[INSTRUCTIONS FOR THE TASK]:
Up to the line containing "Given: Start Ähnliche", nothing is kept; from that line through the end of the data below, output every line exactly.
*** TASK MATERIAL ***
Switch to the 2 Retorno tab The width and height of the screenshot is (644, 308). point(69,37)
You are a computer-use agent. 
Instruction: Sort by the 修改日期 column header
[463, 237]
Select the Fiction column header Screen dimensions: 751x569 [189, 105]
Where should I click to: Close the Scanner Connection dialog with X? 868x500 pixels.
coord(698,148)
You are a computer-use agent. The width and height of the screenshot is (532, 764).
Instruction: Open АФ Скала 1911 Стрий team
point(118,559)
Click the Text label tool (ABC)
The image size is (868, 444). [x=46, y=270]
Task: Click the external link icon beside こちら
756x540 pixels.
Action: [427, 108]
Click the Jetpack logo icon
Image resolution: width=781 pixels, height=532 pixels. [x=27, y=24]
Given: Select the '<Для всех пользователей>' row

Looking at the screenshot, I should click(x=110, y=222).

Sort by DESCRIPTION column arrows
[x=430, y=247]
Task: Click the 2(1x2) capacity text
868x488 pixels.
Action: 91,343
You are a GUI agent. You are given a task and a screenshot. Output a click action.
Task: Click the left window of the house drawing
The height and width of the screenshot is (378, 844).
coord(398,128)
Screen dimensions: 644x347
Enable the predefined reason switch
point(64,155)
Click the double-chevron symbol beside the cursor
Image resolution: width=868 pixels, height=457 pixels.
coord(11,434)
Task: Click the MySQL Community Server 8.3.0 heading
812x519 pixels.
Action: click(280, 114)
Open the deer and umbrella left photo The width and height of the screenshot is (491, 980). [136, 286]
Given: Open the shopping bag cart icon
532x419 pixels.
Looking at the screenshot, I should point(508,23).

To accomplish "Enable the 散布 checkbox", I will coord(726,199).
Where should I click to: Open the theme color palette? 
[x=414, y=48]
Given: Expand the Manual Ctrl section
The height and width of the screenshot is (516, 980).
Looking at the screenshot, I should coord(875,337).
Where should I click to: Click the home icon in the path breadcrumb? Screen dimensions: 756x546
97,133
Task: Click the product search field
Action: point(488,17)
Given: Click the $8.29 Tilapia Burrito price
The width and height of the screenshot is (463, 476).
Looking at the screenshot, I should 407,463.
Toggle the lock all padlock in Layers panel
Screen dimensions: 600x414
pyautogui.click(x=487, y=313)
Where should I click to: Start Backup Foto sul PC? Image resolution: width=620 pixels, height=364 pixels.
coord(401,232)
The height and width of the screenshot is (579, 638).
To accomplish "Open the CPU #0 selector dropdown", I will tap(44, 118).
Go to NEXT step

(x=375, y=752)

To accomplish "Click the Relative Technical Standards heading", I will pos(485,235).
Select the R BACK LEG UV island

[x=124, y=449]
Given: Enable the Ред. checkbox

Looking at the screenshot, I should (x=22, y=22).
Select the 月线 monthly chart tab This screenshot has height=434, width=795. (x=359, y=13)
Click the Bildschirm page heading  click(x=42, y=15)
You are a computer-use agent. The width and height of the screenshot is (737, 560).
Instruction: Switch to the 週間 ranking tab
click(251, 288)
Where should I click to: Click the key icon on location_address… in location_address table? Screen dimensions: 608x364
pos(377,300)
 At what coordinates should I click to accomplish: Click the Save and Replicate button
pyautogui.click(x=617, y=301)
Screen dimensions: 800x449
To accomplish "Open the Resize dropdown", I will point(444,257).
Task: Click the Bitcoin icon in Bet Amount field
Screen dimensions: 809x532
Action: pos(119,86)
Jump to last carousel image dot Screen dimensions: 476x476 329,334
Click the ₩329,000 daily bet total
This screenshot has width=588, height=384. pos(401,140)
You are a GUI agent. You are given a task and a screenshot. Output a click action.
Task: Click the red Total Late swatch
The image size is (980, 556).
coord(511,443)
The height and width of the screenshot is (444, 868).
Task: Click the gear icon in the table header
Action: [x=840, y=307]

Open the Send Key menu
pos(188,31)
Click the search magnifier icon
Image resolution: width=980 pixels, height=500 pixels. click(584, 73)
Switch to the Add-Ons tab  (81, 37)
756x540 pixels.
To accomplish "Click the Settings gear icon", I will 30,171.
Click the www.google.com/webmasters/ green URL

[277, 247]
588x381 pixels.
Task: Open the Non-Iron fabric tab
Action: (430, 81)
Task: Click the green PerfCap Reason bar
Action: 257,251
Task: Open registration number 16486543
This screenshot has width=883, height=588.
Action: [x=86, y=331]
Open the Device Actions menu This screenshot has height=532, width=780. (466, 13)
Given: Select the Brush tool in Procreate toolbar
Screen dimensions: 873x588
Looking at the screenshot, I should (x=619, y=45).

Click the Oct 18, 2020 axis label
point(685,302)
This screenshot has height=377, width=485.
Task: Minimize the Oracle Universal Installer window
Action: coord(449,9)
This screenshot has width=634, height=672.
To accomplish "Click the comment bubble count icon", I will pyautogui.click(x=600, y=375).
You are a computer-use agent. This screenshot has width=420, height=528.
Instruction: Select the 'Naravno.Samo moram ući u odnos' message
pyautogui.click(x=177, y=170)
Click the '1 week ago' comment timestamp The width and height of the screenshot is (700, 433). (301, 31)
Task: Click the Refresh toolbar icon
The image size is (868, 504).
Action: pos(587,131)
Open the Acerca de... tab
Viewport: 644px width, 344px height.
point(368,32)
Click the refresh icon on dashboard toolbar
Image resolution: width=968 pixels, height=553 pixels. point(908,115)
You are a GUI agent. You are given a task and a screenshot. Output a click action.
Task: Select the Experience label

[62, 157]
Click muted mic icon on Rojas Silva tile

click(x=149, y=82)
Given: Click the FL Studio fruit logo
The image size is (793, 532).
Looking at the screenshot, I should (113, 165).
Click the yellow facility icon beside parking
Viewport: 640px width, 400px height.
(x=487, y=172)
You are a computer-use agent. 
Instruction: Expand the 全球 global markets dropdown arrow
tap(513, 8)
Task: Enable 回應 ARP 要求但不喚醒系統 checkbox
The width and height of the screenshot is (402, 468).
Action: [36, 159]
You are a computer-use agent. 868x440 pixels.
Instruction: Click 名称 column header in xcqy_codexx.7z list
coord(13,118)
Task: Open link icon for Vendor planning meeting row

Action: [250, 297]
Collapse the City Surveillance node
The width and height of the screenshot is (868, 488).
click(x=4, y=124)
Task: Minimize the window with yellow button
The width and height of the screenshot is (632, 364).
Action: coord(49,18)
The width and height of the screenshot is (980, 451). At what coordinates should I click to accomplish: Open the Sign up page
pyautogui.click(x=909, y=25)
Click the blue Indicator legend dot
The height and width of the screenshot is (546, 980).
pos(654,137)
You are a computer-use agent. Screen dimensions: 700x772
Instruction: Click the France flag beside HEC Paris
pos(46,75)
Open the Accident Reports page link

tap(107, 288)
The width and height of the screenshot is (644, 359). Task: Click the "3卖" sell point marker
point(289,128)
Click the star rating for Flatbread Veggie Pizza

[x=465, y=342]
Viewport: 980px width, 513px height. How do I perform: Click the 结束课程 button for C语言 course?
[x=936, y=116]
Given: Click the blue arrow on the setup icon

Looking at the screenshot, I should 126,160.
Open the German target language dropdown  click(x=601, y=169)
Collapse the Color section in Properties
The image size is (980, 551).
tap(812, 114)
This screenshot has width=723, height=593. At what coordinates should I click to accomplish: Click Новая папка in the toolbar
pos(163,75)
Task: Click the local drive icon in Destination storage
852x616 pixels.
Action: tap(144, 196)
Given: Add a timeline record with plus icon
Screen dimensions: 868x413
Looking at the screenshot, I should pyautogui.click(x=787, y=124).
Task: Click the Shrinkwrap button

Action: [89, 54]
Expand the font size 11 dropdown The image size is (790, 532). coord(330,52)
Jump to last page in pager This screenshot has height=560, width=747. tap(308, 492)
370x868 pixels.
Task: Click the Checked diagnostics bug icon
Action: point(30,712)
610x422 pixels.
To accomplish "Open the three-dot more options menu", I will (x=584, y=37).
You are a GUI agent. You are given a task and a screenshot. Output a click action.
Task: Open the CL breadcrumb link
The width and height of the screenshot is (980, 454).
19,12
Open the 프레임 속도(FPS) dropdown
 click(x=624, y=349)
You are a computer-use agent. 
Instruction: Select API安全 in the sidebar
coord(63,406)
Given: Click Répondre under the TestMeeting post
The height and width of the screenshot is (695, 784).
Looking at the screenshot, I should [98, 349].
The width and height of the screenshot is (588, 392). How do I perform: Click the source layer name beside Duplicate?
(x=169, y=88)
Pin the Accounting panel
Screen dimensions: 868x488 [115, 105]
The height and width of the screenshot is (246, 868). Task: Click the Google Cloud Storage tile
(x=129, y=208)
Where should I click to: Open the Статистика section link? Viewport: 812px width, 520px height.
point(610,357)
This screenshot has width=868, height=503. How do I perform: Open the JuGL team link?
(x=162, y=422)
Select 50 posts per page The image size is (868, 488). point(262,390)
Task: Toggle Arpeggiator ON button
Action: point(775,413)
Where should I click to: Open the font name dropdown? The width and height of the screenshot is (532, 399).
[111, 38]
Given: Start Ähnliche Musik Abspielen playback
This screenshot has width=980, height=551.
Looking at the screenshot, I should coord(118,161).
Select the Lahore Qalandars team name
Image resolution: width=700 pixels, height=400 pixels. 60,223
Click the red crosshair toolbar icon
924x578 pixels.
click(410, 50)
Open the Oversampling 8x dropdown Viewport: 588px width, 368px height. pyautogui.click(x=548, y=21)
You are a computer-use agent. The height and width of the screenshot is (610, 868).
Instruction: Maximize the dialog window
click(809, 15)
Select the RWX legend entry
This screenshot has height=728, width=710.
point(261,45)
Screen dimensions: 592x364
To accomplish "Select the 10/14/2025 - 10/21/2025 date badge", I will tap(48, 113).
*** End of TASK MATERIAL ***
[EXERCISE OUTPUT]:
Given: Start Ähnliche Musik Abspielen playback
This screenshot has width=980, height=551.
Looking at the screenshot, I should coord(118,161).
Select the Lahore Qalandars team name
Image resolution: width=700 pixels, height=400 pixels. 60,223
Click the red crosshair toolbar icon
924x578 pixels.
click(410, 50)
Open the Oversampling 8x dropdown Viewport: 588px width, 368px height. pyautogui.click(x=548, y=21)
You are a computer-use agent. The height and width of the screenshot is (610, 868).
Instruction: Maximize the dialog window
click(809, 15)
Select the RWX legend entry
This screenshot has height=728, width=710.
point(261,45)
Screen dimensions: 592x364
To accomplish "Select the 10/14/2025 - 10/21/2025 date badge", I will tap(48, 113).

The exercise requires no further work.